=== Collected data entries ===
%%

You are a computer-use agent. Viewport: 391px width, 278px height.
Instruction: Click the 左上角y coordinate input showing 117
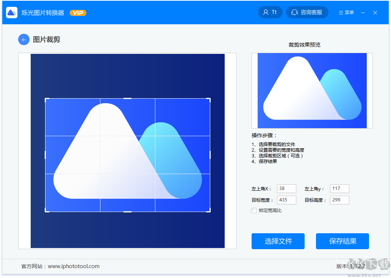[x=339, y=188]
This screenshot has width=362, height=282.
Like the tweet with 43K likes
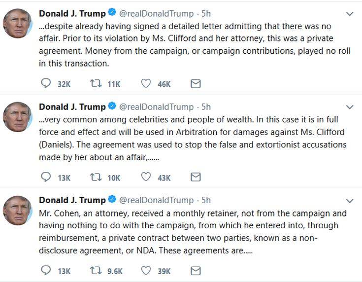point(146,177)
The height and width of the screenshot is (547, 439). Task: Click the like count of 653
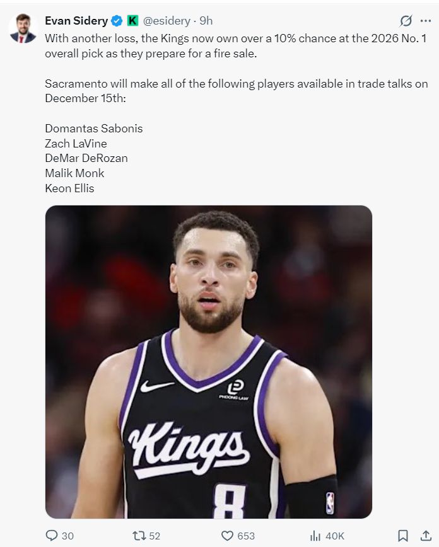click(x=246, y=536)
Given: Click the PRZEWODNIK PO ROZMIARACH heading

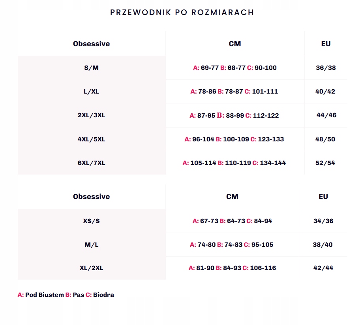Looking at the screenshot, I should pyautogui.click(x=182, y=12).
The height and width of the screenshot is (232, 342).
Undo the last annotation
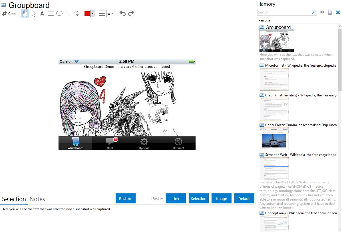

%%

=== Required work ===
From the first line to the last, reproduce the records above exactly and skip the pictures.

=== Finished task ===
You are a computer-use agent. Viewport: 391px width, 278px height.
Instruction: Click the 左上角y coordinate input showing 117
[x=339, y=188]
This screenshot has width=362, height=282.
Like the tweet with 43K likes
point(146,177)
The height and width of the screenshot is (547, 439). Task: Click the like count of 653
click(x=246, y=536)
Given: Click the PRZEWODNIK PO ROZMIARACH heading

Looking at the screenshot, I should pyautogui.click(x=182, y=12).
The height and width of the screenshot is (232, 342).
Undo the last annotation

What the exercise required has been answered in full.